[Data items]
[Start of section]
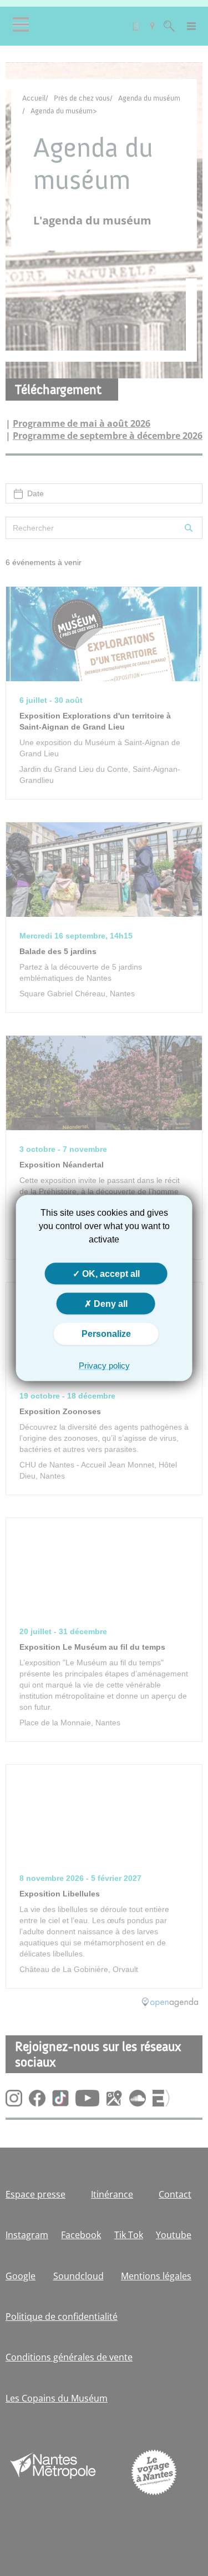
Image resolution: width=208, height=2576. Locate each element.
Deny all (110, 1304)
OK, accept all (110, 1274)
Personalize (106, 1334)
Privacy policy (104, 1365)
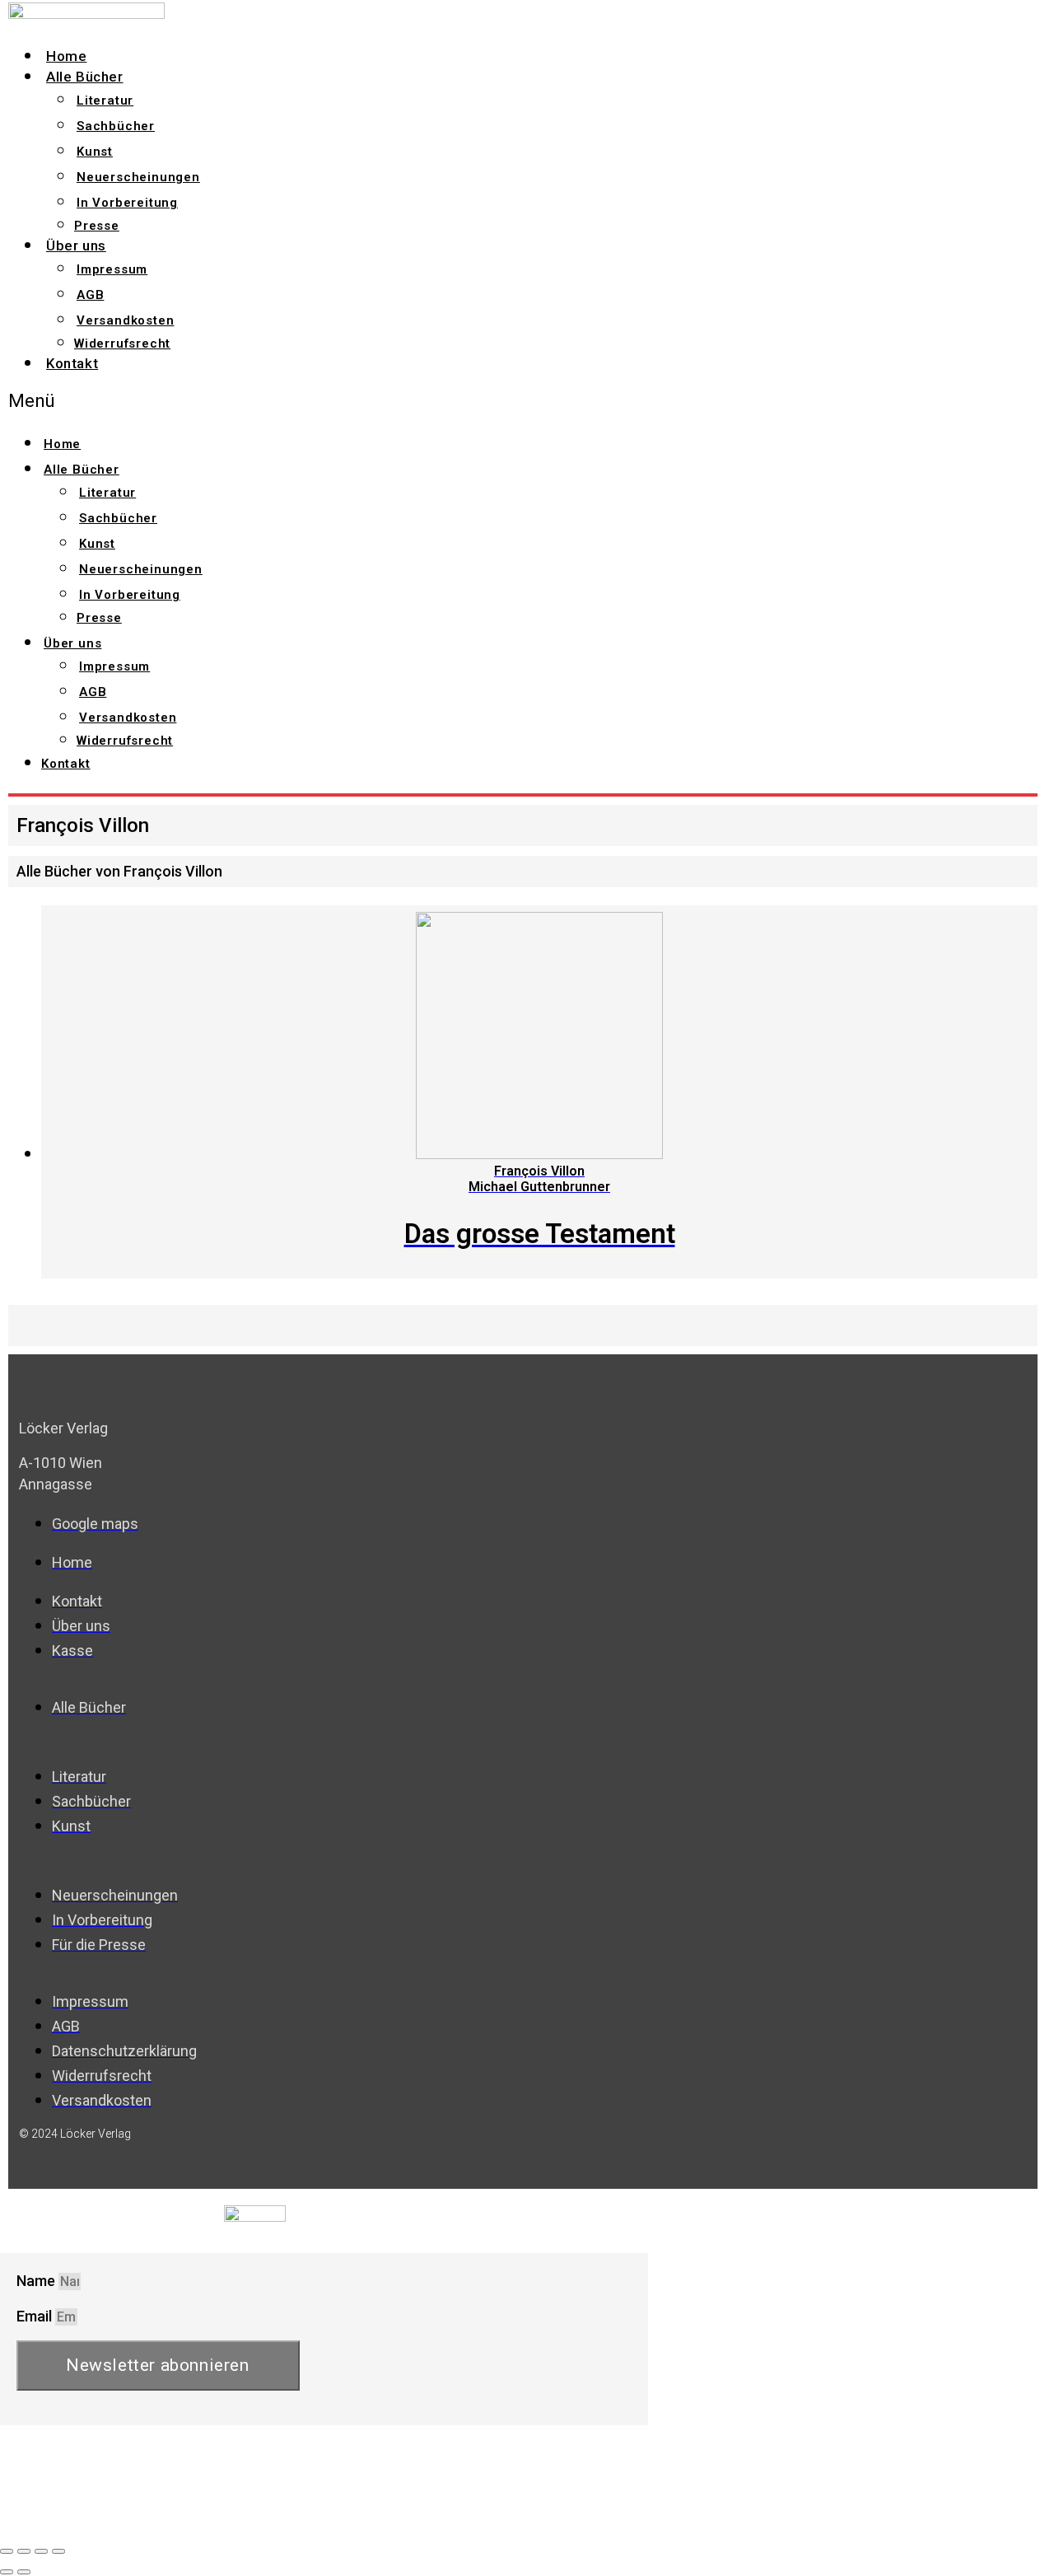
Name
[End of section]
**What is needed:** The data above needs to be retyped exactly, with the images left out.

**Response for this exercise:**
Image resolution: width=208, height=2576. Locate each element.
Deny all (110, 1304)
OK, accept all (110, 1274)
Personalize (106, 1334)
Privacy policy (104, 1365)
Name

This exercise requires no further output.